Research

Resources

Our lab at Emory University has the following resources:

  • Cognitive neuropsychology
    • Participants with brain damage for single-case studies.
    • Software and training in using voxel-lesion symptom mapping (VLSM) to understand structure-function relations in the brain.
  • Cognitive neuroscience
  • Cognitive psychology
    • Access to a large pool of undergraduate students for cognitive testing.
    • Screened individuals with mirror-touch synesthesia, grapheme-color synesthesia, and other interesting phenomena.
    • Software for experimental presentation and statistical analysis (E-Prime, MATLAB, Psychtoolbox, SPSS, etc.)

Current Topics

Below is a list of some topics we are currently working on in the Cognitive Neuropsychology lab. If you are a prospective graduate student, and these sound like interesting topics to you – do not hesitate to contact us! We are happy to talk about our research, and what you could do at Emory.

Neural plasticity

Studies with non-human primates observed cortical plasticity in somatosensory maps after brain damage, such that lesioned areas that previously represented a region of skin surface would reemerge in neighboring cortex. However, little systematic work had examined the sensory consequences of such changes. We found that individuals with damage to primary somatosensory cortex (S1) or specific white matter tracts can detect, but not accurately localize touch on the hand (Rapp, Hendel & Medina, 2002; Liu et al., 2020).
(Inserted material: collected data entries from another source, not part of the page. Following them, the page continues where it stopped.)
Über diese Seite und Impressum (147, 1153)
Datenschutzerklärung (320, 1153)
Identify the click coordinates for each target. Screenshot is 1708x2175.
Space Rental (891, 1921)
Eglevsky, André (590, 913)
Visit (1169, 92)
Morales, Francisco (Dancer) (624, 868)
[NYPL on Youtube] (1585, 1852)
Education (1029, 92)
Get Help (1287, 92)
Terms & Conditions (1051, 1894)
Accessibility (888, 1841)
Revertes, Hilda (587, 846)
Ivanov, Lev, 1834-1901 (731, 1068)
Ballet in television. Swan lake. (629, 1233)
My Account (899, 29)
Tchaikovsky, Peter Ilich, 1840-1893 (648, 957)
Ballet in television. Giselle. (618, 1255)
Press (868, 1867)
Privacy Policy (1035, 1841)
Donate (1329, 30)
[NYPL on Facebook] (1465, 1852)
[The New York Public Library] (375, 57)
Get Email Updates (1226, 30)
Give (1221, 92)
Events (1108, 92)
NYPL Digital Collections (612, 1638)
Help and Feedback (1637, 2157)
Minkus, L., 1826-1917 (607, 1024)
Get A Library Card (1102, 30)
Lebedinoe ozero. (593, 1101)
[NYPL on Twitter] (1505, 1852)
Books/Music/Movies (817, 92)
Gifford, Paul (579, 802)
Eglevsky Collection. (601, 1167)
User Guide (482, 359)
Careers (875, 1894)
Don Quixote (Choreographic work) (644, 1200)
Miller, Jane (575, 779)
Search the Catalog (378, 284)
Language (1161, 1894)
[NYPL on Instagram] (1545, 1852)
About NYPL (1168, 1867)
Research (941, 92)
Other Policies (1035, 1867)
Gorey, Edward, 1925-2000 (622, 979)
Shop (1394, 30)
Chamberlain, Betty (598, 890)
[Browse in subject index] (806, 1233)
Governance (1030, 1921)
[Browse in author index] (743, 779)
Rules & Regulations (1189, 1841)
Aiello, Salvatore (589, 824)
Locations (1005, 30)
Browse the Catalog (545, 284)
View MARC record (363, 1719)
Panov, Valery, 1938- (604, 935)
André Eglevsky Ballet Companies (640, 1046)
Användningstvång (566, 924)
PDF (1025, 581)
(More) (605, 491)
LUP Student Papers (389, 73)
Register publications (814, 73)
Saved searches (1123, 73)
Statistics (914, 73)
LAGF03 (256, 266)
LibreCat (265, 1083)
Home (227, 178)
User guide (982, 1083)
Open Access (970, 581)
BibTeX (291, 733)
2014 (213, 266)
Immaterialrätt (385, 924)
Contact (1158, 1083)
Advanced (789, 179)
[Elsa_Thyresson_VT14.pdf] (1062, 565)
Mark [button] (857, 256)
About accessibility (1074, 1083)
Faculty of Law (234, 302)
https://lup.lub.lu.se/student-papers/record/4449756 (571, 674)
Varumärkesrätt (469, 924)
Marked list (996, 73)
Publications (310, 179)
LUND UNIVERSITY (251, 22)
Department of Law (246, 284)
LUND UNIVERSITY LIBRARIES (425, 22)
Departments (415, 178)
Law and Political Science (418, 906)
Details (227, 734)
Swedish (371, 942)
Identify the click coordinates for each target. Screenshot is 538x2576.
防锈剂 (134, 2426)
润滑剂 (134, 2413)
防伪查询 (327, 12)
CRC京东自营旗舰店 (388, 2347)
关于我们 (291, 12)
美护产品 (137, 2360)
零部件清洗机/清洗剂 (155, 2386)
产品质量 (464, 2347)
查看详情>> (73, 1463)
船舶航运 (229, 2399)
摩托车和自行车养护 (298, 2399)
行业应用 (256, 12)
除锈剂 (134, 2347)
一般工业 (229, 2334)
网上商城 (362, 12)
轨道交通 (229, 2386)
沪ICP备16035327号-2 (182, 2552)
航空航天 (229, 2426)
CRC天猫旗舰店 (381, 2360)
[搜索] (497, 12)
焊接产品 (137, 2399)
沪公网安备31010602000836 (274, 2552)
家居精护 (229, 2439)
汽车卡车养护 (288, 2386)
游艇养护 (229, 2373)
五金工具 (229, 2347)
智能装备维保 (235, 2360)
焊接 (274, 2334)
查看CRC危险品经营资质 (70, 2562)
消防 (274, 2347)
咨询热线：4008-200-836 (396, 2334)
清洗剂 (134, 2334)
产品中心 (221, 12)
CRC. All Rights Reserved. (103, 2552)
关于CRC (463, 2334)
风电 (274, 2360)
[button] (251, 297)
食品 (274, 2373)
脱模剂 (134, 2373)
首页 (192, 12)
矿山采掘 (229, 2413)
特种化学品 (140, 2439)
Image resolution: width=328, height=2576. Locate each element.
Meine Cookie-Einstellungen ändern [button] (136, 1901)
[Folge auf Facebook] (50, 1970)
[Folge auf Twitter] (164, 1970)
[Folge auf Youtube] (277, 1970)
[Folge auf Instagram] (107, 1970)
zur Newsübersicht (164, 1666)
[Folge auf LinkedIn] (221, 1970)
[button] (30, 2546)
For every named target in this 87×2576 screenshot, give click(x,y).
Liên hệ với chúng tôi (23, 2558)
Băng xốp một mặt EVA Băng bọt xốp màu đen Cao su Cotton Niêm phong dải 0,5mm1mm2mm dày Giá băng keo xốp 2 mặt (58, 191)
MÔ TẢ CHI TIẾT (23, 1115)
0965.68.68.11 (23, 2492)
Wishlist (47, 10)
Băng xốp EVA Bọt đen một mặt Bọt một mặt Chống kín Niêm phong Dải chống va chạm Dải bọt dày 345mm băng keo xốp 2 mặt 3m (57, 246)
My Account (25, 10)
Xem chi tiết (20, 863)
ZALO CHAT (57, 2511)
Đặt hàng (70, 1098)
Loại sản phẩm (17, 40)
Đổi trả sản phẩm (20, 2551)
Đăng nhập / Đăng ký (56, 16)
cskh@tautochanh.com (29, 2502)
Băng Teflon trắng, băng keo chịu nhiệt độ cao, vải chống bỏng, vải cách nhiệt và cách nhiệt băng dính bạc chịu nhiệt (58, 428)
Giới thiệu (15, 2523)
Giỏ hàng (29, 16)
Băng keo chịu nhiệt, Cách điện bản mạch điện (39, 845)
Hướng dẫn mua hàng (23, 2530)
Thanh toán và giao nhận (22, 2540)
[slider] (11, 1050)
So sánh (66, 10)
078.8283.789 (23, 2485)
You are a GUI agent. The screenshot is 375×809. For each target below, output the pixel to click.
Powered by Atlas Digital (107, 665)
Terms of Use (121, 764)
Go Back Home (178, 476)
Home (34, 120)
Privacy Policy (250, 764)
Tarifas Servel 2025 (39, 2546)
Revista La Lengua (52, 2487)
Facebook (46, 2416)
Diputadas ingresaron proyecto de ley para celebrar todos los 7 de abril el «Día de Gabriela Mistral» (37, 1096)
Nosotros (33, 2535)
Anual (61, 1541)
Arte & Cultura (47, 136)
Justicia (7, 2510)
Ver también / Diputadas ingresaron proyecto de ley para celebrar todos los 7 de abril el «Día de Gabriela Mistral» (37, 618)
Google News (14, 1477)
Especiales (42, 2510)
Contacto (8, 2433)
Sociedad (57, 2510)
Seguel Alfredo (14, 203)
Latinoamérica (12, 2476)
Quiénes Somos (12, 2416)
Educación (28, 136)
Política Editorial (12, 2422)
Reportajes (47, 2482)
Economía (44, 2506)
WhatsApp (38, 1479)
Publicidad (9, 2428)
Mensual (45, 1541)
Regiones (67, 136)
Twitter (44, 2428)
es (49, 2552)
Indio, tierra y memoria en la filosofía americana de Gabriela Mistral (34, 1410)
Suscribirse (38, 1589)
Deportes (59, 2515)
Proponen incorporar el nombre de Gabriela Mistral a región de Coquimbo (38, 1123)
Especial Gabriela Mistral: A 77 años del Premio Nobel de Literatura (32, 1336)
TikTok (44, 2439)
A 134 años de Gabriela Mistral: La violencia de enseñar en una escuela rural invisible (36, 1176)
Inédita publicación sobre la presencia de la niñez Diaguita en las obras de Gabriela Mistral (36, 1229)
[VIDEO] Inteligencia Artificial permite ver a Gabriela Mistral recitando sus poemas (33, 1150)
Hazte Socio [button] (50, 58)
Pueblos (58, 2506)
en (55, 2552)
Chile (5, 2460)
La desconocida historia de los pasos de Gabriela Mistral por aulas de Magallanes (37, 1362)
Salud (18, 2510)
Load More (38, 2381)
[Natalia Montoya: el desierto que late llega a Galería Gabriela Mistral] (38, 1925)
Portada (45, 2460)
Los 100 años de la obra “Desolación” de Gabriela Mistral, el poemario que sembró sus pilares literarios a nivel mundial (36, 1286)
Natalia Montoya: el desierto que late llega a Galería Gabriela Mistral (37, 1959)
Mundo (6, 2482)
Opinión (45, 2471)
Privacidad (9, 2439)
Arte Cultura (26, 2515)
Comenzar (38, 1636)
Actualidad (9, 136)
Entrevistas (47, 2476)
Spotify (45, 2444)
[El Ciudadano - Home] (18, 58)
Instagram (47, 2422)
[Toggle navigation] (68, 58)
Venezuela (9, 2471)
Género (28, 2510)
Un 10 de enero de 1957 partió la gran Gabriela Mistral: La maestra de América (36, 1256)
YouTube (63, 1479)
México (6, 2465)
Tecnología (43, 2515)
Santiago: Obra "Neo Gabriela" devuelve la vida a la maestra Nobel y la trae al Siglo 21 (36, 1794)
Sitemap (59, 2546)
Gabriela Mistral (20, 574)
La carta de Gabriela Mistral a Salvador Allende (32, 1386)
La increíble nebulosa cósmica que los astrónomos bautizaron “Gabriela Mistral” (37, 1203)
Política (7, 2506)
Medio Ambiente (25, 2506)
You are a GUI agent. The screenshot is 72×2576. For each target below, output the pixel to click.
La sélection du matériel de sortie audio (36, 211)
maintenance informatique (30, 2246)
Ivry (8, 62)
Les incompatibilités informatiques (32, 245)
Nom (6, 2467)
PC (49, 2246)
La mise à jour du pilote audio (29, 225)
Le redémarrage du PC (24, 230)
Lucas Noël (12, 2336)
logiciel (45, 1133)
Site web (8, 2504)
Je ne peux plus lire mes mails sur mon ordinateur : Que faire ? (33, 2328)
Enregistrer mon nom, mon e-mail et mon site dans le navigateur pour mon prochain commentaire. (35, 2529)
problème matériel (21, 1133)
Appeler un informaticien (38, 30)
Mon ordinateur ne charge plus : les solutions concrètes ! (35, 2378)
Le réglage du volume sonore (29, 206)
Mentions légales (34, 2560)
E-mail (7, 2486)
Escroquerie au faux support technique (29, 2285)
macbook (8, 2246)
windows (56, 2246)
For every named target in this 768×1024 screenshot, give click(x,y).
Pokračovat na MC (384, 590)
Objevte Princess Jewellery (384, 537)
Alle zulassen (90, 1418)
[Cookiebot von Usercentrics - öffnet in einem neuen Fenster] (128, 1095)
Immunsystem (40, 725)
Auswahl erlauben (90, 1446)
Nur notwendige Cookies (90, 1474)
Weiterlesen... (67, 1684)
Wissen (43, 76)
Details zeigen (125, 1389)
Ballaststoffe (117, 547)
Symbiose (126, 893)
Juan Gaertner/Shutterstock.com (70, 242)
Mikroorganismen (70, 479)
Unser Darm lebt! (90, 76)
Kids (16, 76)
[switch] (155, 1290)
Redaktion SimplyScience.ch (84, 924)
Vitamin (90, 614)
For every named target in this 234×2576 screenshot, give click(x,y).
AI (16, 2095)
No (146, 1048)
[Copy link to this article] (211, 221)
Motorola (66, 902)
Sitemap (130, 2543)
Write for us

Based on these results, we proposed a process in which information is converted from distorted somatosensory maps to a veridical representation of the skin surface (Medina & Coslett, 2010). I

Brain damage also alters interhemispheric somatosensory processing that, surprisingly, leads to the creation of new percepts. In a series of case studies, we have examined individuals with synchiria – a condition in which contralesional stimulation results in sensation on both sides. In one case, we found that phantom synchiric percepts were modulated by body position (Medina & Rapp, 2008). In a second case study, we reported an individual who experienced phantom tactile and visual synchiric percepts – with visual phantoms occurring primarily when visual stimuli were presented on the body itself (Medina, Drebing, Hamilton & Coslett, 2016). From these studies, we developed a model for interhemispheric processing and the body, proposing that synchiria is caused by removal of inhibitory interhemispheric processing.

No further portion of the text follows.